Si tiene un baño muy pequeño, de menos de 4 metros cuadrados, una lámpara de 400 a 600 vatios es suficiente. Si intenta usar una lámpara de 1000 vatios, básicamente estará convirtiendo su baño en un horno. El termostato se activará y se desactivará cada pocos segundos. Ese sonido constante no solo es molesto, sino que también acelera el desgaste de los filamentos de la lámpara.
Para baños más grandes, de 6 a 10 metros cuadrados, será necesario utilizar lámparas más potentes, como las de 800 a 1200 vatios, o bien varias lámparas de menor potencia distribuidas en diferentes lugares.
También hay que tener en cuenta el techo. El calor infrarrojo viaja en línea recta. Si el techo está a más de 2.5 metros de altura, ese calor tendrá que recorrer una larga distancia. Será necesario utilizar una lámpara de mayor potencia para asegurarse de que sienta el calor en su cuerpo, en lugar de que se disipe en el aire.

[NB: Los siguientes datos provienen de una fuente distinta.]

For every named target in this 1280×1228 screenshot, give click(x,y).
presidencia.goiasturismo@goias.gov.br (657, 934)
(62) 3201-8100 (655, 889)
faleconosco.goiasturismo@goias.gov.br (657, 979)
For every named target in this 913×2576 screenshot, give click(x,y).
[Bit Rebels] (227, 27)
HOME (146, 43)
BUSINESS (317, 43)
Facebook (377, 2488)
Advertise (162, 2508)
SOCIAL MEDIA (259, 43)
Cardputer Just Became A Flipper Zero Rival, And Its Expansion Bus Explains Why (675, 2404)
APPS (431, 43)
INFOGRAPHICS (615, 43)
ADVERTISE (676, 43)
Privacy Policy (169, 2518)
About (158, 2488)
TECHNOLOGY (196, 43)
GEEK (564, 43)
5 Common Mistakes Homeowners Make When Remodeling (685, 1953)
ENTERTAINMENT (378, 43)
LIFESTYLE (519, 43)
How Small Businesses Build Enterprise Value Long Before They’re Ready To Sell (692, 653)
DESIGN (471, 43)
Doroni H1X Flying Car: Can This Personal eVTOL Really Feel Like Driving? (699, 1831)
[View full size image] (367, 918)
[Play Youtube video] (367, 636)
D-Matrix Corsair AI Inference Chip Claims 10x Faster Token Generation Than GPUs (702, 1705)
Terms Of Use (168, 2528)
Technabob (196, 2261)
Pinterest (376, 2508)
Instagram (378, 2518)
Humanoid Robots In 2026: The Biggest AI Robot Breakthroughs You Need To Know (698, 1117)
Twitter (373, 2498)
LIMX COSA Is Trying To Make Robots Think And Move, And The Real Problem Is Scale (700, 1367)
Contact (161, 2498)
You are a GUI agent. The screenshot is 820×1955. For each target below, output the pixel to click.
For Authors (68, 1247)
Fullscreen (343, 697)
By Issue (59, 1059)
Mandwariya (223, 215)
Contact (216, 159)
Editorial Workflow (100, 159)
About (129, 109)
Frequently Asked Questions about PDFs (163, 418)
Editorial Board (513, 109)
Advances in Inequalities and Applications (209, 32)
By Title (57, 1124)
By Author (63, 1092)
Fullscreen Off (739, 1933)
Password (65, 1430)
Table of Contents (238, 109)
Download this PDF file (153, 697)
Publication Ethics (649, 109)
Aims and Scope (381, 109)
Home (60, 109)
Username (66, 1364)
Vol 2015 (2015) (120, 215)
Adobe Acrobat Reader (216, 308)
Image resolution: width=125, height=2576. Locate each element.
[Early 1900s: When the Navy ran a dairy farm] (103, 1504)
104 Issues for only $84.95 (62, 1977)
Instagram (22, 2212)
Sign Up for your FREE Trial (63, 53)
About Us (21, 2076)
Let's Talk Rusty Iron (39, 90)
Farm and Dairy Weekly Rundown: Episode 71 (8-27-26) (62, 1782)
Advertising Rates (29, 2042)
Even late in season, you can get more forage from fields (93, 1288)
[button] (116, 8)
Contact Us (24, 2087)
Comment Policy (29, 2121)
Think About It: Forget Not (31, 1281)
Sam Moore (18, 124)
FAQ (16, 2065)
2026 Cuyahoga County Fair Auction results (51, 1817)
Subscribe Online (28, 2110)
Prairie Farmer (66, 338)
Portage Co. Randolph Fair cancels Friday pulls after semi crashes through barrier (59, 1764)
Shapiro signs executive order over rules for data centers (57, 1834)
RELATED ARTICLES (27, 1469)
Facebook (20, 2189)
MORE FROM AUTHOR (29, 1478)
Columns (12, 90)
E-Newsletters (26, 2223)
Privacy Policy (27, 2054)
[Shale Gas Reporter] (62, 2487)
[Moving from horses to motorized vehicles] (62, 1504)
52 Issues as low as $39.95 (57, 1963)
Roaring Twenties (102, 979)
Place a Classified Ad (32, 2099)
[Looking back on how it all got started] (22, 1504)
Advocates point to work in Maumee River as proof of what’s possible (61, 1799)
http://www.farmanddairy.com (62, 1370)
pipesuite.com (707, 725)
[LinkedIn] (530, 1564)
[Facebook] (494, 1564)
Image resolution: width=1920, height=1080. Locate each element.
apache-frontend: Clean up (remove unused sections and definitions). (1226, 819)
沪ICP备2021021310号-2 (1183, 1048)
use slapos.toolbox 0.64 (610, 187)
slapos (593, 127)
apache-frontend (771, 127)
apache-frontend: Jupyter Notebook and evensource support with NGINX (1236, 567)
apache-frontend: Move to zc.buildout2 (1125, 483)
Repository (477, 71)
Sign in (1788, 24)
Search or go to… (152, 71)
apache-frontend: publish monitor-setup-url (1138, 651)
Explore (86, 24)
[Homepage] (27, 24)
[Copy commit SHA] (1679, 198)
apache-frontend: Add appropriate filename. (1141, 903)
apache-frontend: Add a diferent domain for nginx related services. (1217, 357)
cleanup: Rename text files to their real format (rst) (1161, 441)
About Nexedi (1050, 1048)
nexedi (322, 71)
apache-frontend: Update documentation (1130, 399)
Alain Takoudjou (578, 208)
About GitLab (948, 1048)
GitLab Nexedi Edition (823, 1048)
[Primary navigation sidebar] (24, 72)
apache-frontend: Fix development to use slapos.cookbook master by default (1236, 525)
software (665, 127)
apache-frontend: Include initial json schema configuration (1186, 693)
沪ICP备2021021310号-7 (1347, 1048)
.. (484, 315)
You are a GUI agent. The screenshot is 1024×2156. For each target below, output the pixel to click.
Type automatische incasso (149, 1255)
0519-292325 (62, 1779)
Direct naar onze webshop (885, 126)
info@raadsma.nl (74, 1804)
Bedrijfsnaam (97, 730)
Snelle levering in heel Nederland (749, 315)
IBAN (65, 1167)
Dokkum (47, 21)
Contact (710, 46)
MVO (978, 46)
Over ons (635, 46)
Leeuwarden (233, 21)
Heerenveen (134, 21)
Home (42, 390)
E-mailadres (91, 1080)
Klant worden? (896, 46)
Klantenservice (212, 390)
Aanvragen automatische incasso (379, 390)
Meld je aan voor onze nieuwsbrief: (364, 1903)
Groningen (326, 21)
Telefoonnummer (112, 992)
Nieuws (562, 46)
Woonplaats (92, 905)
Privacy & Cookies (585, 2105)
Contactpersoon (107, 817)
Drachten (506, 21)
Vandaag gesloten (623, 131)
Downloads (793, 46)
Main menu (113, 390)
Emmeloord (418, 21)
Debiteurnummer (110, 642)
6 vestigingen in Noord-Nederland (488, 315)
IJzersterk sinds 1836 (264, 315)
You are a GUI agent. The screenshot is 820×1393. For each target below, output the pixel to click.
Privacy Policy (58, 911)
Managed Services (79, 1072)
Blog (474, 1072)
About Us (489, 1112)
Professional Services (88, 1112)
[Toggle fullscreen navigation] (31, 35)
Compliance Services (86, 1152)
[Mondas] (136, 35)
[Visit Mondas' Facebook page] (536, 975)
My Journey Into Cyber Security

Por qué son importantes las ondas cortas
Me gustan las lámparas infrarrojas de ondas cortas porque el calor se genera de inmediato. Basta con encenderla para sentir el calor al instante. Lo mejor es que calientan a usted, y no al aire. En un baño húmedo, es inútil tratar de calentar todo ese aire húmedo. Utilizar vidrio de cuarzo ayuda a que el calor llegue eficazmente, evitando así que tenga que esperar temblando mientras se seca con una toalla.
Un consejo: una alta potencia significa que se genera mucho calor en la base de la lámpara. Si el revestimiento del techo no permite que el calor se disipe, este puede dañar los cables internos y deteriorar el aislamiento con el tiempo. Asegúrese de que su sistema tenga espacio suficiente para que el calor se disipe.
Una forma más inteligente de mantenerse calentado
Si quiere ahorrar en la factura de electricidad sin pasar frío, pruebe a dividir el espacio en zonas. En lugar de una sola lámpara muy potente en el centro de la habitación, use dos lámparas más pequeñas en los lugares donde realmente pasa tiempo. Por ejemplo, una lámpara más potente justo encima de la ducha y otra más débil junto al lavabo. De esta manera, se eliminan esos puntos fríos molestos y se mantiene una temperatura agradable, sin convertir toda la habitación en un sauna.